STEP 7 — POST-PR HYGIENE
  - Request review from CODEOWNERS for the touched paths.
  - If CI is configured, do not merge — wait for human approval.
  - If a previous open PR from this automation exists on WORKING_BRANCH pattern, close it with a comment linking to the new one to avoid PR sprawl.
  - Idempotency: if running the scan again would produce zero changes, do NOT open a PR. Report "no action needed."

==========================================================
FAILURE & EDGE-CASE HANDLING
==========================================================
- Lockfile conflicts: attempt resolution via the package manager's documented mechanism. If unresolvable without breaking the constraint graph, mark deferred.
- Yanked / withdrawn versions: never select.
- Pre-release / RC versions: never select unless ALLOW_PRERELEASE=true.
- Air-gapped / private registries: respect existing registry config; do NOT add new sources.
- Monorepos: scope changes per workspace; group commits per workspace for clarity.
- Generated files: if a manifest is generated (e.g., bazel `MODULE.bazel.lock`), regenerate via the documented command, never hand-edit.
- Network failures during scan: retry with backoff up to 3 times; on persistent failure, abort and report.
- Conflicting fixes (fix for A breaks B): prefer the fix that resolves the higher-severity CVE; defer the other and document.

==========================================================
NON-GOALS (do NOT do these)
==========================================================
- Do NOT refactor code.
- Do NOT reformat files (no Prettier/Black runs).
- Do NOT update unrelated dependencies "while you're in there."
- Do NOT change branch protection, repo settings, or workflows' permissions blocks.
- Do NOT enable new features (e.g., new linters, new scanners as repo dependencies).
- Do NOT modify test fixtures, snapshots, or recorded responses.
- Do NOT touch documentation except to add the PR body itself.
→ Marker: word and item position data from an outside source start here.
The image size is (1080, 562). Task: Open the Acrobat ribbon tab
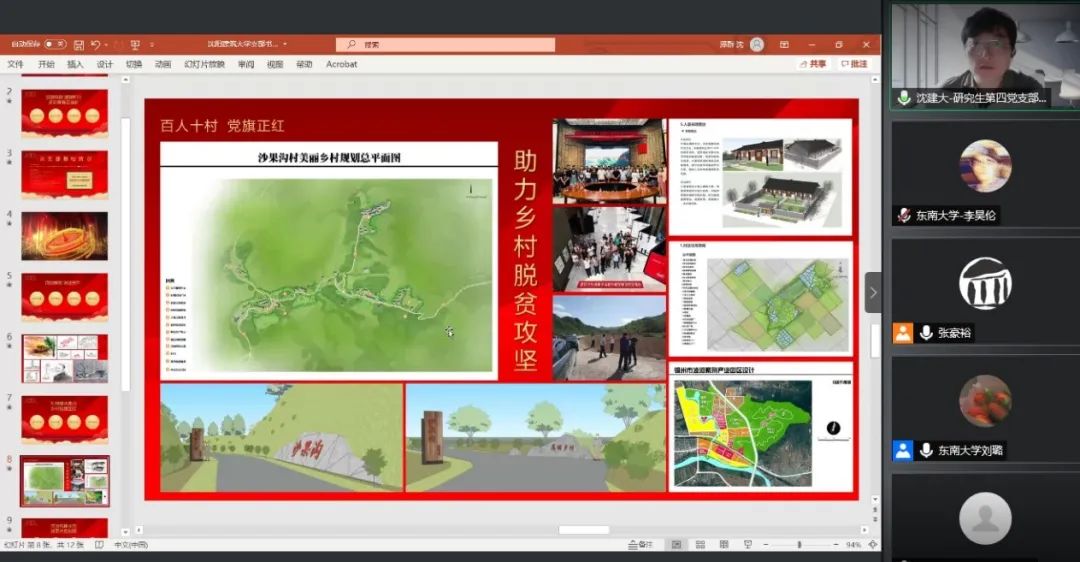tap(341, 64)
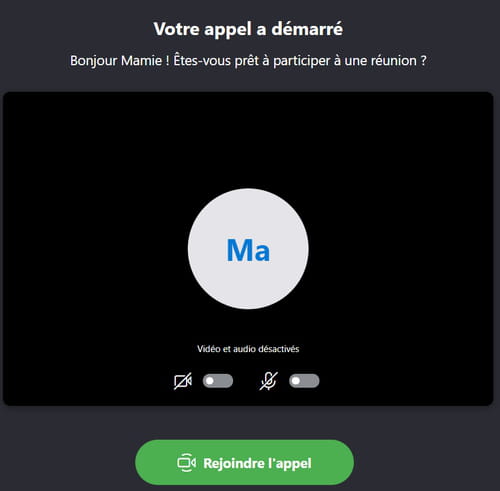Click the crossed-out camera icon
The height and width of the screenshot is (491, 500).
[x=183, y=381]
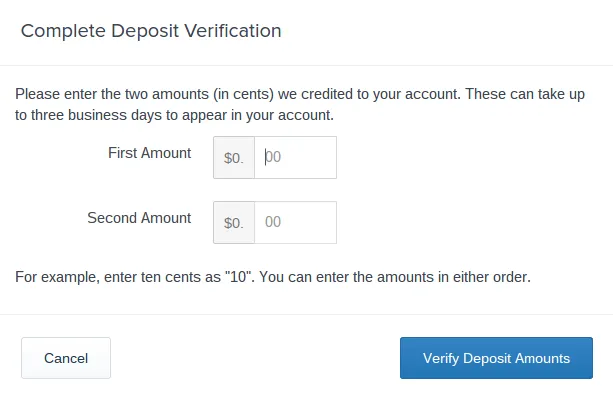Cancel the deposit verification dialog
This screenshot has width=613, height=399.
[66, 358]

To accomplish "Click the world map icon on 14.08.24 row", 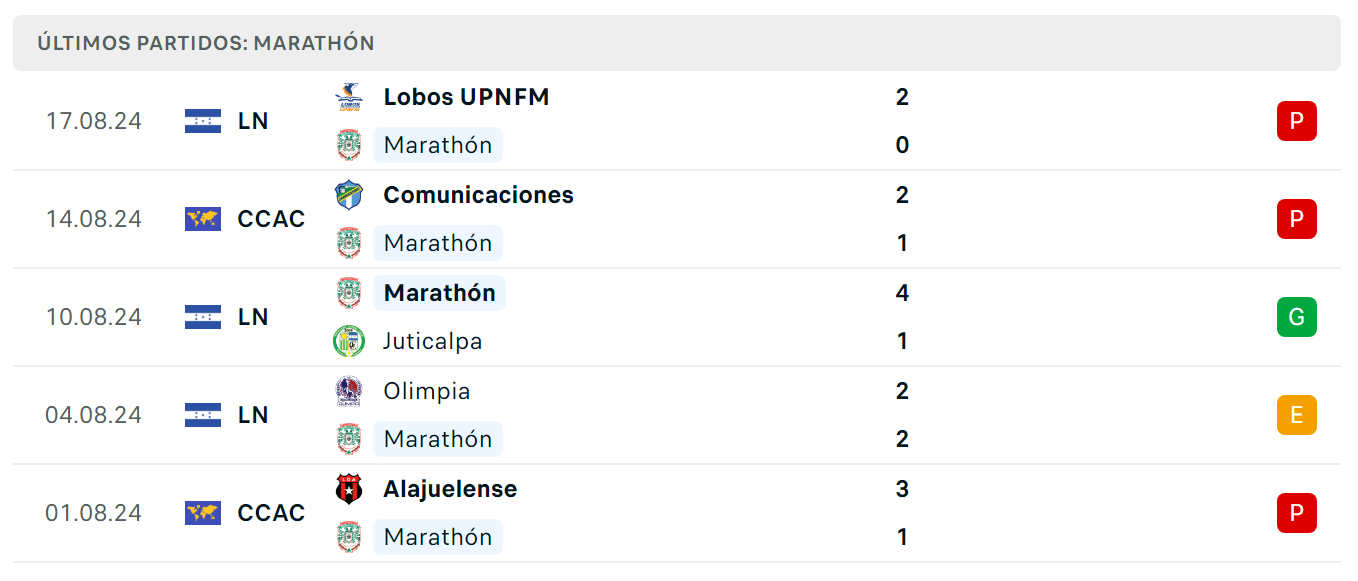I will coord(203,219).
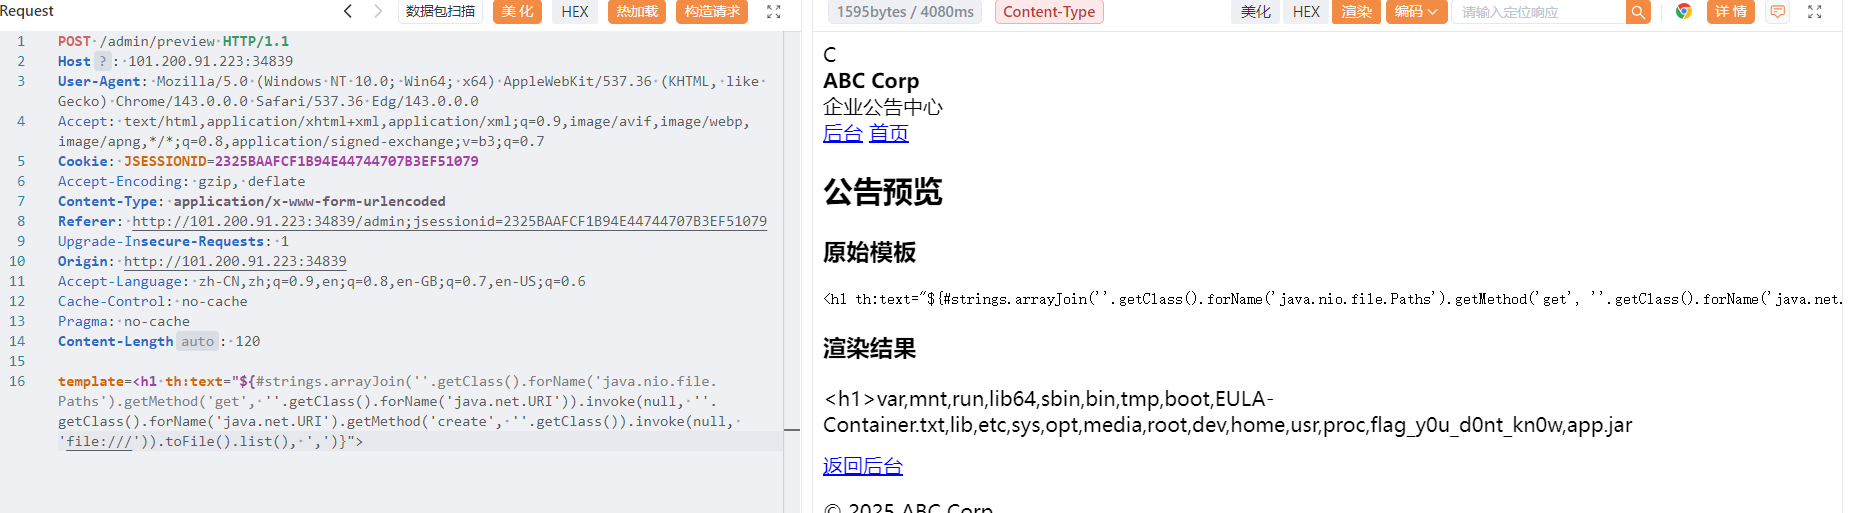1850x513 pixels.
Task: Switch response view to HEX
Action: pyautogui.click(x=1306, y=12)
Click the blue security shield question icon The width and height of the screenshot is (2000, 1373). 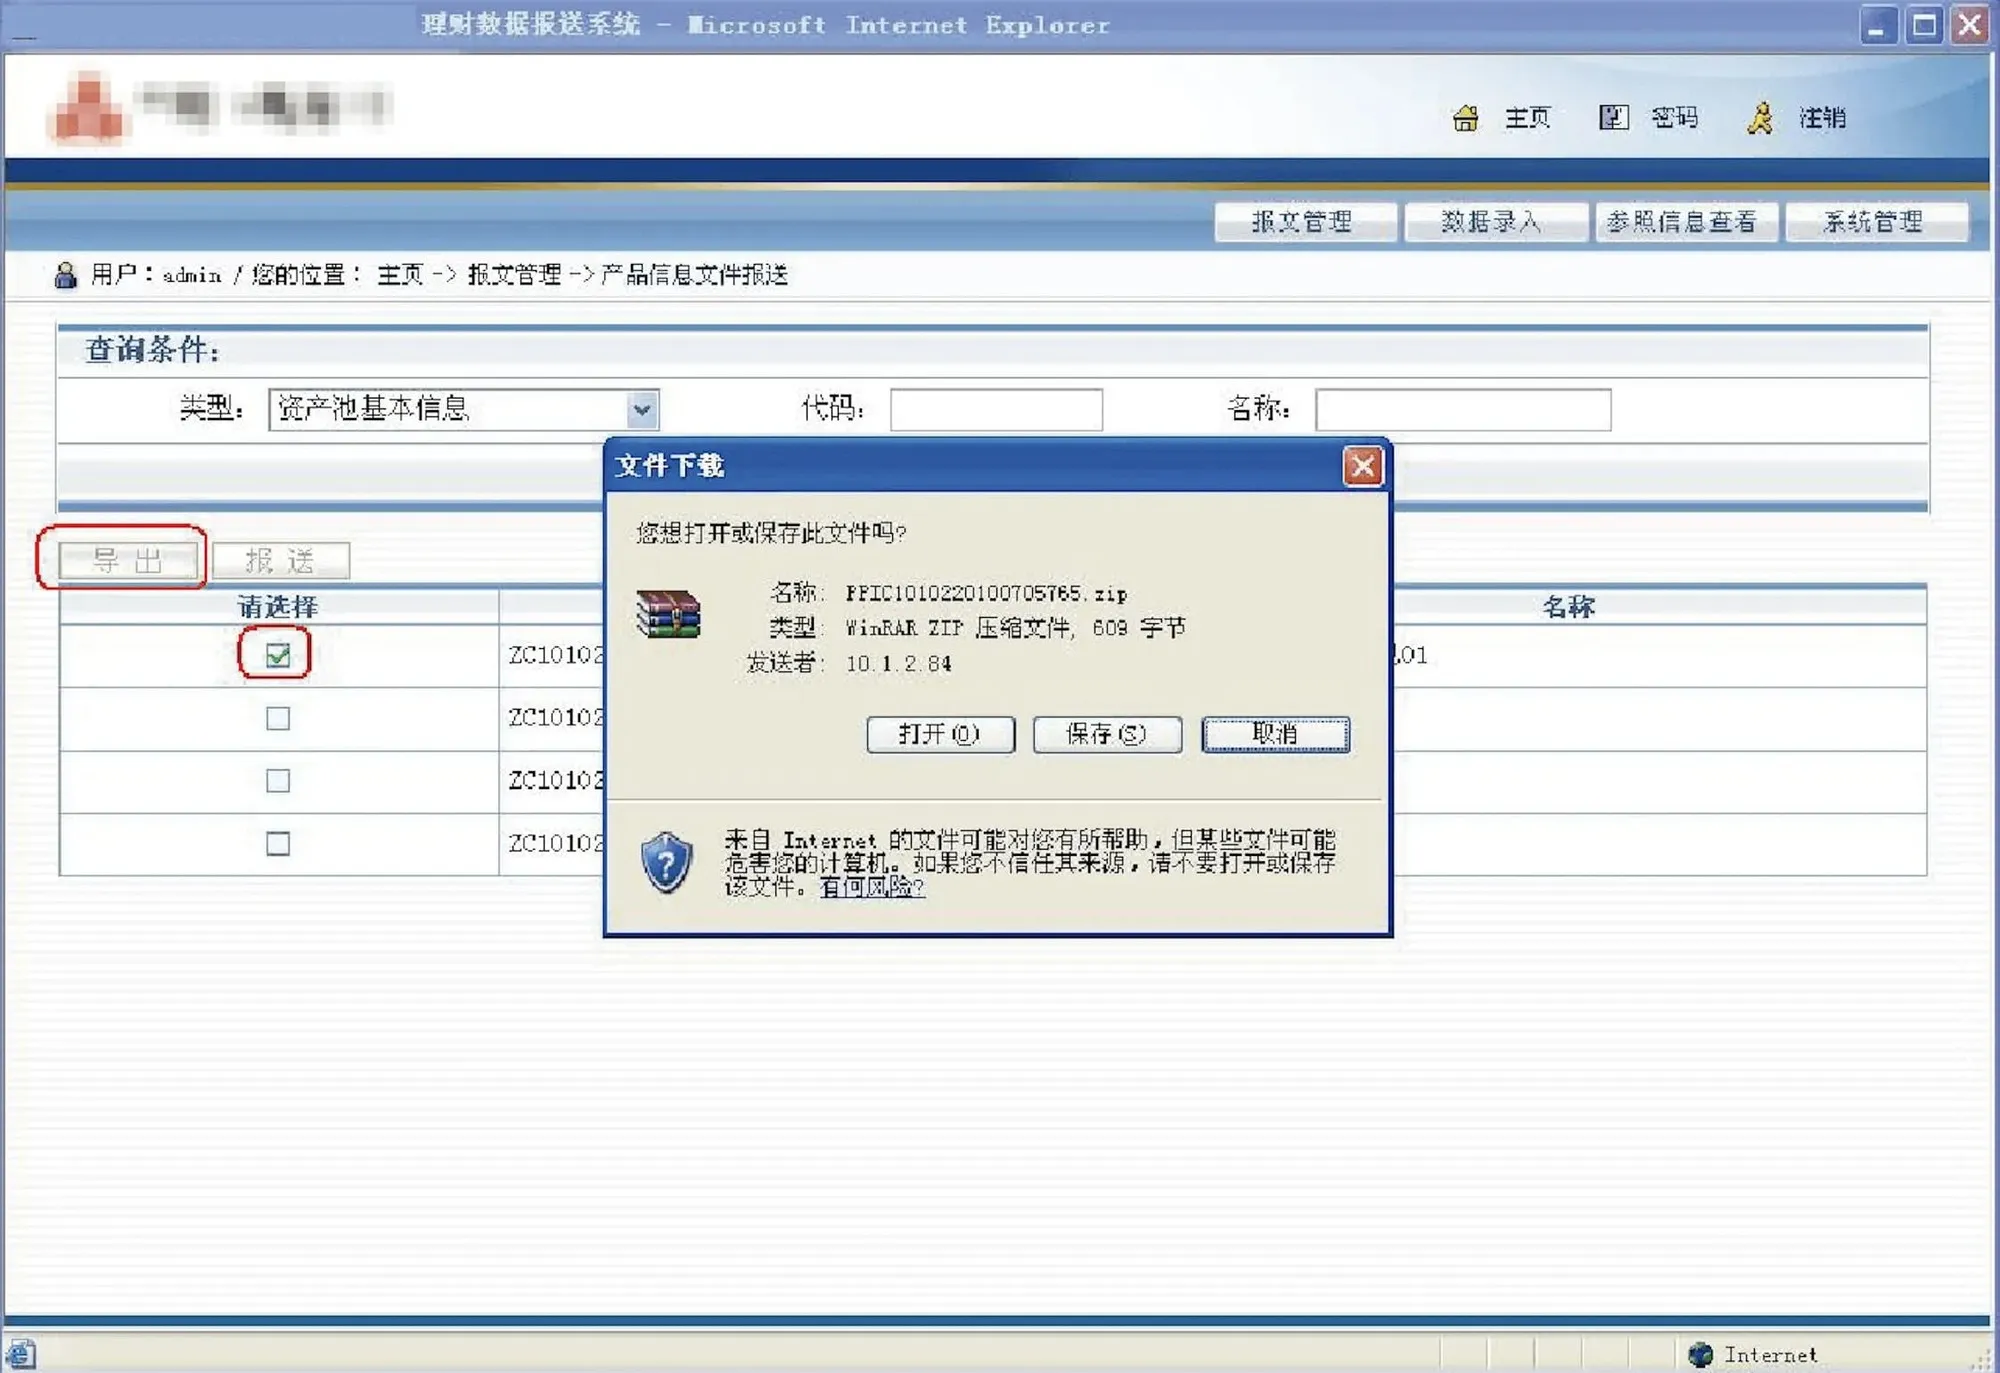[x=666, y=862]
==========================================================
OUTPUT
==========================================================
On success: a single PR URL plus a one-paragraph summary of counts (fixed vs deferred) by severity.
On no-op:   a short message "No remediable vulnerabilities found at threshold=<SEVERITY_THRESHOLD>."
On failure: the exact step that failed, the command output, and the partial artifacts (SBOM, scan reports) for human review. Do not open a partial PR.

Begin now.

Known limitations

  • Private registries — Devin needs pre-configured read access to any internal npm/pypi/etc. mirrors. If the scanner can’t resolve a package it will mark the finding deferred rather than guess.
  • Bazel / generated manifests — regenerated via the project’s documented command, but repos with bespoke codegen may still need a human to confirm the regen was clean.
  • Conflicting CVE fixes — when one bump regresses another dep, the prompt explicitly prefers the higher-severity fix and defers the other. The reviewer needs to weigh whether that’s the right call for their stack.
  • Runtime version bumps — out of scope by design. File a separate issue; a different playbook owns runtime upgrades.